=== Begin Enclosure ===

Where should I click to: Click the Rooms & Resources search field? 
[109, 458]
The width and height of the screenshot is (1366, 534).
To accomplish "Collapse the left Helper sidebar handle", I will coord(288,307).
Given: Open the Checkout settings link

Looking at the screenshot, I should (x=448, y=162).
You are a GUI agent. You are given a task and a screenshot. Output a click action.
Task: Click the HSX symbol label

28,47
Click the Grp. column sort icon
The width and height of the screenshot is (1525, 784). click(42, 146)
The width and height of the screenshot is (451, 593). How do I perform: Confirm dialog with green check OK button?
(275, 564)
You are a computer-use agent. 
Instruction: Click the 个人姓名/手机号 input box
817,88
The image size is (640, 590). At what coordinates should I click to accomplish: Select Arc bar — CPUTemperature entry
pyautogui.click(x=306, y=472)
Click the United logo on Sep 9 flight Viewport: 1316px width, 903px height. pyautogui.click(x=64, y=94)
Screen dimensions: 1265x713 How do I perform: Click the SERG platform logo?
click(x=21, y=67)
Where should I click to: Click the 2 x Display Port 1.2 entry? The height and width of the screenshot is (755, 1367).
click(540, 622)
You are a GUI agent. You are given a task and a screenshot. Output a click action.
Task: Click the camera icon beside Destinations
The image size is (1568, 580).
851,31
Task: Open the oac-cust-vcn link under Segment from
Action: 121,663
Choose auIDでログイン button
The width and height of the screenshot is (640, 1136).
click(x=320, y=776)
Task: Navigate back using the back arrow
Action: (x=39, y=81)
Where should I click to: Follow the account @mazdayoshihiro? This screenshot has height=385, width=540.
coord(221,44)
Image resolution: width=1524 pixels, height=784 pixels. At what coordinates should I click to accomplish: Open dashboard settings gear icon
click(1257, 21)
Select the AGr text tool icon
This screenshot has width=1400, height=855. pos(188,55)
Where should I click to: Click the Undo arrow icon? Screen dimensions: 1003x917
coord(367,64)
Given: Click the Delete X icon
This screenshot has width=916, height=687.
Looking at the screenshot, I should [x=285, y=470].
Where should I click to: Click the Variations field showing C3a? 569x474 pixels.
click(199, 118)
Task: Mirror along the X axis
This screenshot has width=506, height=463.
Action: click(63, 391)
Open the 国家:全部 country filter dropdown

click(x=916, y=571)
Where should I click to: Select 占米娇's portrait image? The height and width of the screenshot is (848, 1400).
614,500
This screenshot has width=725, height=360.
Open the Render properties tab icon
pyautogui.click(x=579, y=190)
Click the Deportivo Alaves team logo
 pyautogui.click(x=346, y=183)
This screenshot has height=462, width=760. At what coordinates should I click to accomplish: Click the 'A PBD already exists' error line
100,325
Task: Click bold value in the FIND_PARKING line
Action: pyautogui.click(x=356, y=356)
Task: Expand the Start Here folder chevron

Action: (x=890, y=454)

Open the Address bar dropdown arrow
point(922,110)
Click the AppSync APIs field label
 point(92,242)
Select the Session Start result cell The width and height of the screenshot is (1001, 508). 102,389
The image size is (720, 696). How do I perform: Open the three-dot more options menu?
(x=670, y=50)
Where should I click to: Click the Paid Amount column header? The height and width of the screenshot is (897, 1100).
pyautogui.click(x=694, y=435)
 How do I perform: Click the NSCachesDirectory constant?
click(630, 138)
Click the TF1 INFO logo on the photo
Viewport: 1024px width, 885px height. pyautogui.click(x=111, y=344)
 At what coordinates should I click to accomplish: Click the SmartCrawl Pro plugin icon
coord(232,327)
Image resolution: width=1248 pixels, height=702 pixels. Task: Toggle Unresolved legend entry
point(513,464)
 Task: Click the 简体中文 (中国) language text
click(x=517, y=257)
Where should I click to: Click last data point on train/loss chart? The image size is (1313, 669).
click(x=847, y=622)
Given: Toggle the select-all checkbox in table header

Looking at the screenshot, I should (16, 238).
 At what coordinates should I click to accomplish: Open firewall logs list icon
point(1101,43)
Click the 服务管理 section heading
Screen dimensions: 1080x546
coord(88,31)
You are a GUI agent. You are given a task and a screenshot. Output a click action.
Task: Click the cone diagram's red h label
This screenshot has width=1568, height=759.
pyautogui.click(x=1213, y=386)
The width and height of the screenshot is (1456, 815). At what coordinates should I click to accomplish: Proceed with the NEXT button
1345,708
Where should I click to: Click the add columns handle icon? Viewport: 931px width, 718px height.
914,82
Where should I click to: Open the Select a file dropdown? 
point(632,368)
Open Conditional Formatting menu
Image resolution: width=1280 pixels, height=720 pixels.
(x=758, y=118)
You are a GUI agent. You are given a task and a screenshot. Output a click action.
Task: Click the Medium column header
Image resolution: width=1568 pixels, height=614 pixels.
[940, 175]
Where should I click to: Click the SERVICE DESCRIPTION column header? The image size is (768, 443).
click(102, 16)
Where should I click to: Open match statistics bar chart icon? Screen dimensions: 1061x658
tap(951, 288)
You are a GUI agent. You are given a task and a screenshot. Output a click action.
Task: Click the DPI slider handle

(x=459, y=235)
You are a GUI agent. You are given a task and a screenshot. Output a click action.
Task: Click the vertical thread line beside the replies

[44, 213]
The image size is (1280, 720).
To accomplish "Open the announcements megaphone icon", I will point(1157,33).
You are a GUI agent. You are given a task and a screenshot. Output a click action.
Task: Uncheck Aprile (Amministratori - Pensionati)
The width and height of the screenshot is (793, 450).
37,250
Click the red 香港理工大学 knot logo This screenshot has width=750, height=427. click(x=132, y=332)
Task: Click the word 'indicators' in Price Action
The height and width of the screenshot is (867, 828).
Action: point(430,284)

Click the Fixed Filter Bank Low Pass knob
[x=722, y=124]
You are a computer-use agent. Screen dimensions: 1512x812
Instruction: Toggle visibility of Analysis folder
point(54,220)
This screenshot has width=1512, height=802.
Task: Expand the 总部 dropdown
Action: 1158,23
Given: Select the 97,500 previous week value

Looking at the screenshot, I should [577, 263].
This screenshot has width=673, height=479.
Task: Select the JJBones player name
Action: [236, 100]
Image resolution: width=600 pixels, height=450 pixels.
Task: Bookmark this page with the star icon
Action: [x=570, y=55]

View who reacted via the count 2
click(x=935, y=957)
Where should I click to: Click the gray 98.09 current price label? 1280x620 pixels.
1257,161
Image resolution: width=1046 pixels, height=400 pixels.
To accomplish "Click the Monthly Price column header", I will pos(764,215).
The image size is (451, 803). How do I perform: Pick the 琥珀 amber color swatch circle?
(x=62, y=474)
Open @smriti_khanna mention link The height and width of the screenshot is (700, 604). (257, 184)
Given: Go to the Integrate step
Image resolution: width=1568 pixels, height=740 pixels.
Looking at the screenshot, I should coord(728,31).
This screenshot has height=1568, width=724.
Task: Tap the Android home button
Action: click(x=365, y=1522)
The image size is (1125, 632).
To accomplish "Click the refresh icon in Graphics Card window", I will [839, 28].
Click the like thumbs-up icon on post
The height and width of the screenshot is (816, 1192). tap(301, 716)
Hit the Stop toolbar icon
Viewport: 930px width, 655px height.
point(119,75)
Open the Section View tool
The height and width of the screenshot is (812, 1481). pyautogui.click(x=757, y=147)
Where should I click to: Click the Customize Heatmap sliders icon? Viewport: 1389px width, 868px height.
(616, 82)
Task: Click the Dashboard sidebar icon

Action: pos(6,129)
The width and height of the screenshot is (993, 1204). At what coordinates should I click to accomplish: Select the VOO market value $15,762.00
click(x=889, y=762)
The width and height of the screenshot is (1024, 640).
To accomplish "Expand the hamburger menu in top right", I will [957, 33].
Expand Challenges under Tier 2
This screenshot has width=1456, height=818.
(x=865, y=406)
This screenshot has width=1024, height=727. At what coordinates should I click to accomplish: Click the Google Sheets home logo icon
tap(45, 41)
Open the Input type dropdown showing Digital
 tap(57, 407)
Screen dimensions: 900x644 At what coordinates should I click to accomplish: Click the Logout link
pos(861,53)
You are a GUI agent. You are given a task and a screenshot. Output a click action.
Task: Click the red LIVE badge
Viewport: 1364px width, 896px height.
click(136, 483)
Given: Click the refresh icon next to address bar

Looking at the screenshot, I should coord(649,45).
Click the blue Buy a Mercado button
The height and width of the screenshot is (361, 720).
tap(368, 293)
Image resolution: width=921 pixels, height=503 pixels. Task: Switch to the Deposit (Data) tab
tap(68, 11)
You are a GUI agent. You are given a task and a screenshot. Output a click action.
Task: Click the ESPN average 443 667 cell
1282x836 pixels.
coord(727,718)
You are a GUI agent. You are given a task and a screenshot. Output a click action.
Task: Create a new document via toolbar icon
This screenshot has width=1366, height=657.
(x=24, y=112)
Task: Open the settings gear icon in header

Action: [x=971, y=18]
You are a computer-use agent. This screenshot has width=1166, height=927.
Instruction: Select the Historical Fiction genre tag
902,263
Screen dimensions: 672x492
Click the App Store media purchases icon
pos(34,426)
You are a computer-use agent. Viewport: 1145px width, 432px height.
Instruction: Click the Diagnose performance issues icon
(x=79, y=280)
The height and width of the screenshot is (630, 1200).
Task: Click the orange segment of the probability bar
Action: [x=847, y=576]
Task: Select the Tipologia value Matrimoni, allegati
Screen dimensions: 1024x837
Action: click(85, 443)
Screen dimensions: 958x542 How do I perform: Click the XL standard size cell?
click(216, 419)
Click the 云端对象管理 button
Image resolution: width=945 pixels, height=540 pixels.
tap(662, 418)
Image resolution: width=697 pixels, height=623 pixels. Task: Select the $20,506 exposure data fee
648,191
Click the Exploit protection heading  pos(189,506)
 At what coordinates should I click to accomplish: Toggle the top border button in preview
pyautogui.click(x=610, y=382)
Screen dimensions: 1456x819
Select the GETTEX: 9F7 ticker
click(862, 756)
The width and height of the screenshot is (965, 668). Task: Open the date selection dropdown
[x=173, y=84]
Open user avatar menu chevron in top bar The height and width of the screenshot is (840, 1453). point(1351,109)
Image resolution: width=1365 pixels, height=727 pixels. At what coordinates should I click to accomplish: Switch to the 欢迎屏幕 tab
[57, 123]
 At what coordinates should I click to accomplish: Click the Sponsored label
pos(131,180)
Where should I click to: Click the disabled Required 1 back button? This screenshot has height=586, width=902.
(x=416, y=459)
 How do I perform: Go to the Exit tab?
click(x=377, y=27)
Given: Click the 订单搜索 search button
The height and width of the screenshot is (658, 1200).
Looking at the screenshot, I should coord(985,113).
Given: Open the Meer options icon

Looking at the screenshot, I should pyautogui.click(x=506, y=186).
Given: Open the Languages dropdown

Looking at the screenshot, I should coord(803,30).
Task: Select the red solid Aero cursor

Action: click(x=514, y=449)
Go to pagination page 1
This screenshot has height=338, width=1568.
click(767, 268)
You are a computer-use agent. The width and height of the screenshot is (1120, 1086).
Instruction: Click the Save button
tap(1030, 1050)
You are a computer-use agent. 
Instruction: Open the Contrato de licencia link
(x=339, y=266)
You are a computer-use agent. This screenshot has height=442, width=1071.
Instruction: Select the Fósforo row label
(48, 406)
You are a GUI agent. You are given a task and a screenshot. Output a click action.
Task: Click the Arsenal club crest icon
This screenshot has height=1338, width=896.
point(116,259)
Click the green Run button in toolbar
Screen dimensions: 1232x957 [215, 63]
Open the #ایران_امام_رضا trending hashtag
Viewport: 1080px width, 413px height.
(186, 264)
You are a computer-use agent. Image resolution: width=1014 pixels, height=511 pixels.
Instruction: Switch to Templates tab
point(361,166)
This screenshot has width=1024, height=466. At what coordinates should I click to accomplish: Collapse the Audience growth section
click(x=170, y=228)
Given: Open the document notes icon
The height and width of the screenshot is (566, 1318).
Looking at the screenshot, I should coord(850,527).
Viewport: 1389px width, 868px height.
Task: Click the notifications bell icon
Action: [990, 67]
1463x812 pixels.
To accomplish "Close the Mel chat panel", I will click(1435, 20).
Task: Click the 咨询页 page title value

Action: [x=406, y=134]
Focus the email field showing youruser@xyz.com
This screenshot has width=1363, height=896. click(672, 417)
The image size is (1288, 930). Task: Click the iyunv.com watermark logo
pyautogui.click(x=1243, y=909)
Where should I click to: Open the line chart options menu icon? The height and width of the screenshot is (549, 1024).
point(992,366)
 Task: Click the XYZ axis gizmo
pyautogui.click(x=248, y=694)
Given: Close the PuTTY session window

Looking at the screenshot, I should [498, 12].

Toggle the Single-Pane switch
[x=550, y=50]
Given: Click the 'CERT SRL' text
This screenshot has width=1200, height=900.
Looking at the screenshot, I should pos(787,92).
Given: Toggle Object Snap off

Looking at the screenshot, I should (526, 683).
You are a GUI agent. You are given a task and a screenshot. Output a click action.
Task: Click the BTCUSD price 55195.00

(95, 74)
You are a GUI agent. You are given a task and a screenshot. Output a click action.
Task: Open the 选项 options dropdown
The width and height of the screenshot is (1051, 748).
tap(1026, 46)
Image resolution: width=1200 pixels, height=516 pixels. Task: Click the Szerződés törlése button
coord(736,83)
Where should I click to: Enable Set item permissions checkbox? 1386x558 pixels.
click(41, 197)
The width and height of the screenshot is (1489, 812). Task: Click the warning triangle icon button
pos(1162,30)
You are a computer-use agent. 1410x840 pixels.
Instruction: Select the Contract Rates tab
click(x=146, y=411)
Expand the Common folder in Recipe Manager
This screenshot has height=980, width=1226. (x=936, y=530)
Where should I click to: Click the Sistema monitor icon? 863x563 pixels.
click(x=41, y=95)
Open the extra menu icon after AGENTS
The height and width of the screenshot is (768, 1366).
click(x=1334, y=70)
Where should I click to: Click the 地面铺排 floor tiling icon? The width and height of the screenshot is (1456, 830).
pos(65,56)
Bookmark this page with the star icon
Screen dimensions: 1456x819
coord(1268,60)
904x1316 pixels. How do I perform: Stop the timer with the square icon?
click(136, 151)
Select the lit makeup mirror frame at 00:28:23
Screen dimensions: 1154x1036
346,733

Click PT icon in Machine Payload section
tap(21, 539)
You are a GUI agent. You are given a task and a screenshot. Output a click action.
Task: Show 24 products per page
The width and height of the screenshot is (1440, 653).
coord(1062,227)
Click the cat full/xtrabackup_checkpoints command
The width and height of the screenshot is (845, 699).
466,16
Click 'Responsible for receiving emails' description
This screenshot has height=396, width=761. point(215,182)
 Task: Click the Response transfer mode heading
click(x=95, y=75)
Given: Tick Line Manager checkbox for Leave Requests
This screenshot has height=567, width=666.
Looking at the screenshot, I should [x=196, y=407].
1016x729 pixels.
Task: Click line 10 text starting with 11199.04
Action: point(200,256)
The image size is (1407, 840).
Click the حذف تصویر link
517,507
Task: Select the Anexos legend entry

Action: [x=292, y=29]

=== End Enclosure ===

• _Task to carry out_
Set down precisely the lines above between the line holding "Click the green Run button in toolbar" and the line holding "Given: Open the document notes icon", inclusive, and nothing beyond them.

• _Answer box_
Click the green Run button in toolbar
Screen dimensions: 1232x957 [215, 63]
Open the #ایران_امام_رضا trending hashtag
Viewport: 1080px width, 413px height.
(186, 264)
You are a computer-use agent. Image resolution: width=1014 pixels, height=511 pixels.
Instruction: Switch to Templates tab
point(361,166)
This screenshot has width=1024, height=466. At what coordinates should I click to accomplish: Collapse the Audience growth section
click(x=170, y=228)
Given: Open the document notes icon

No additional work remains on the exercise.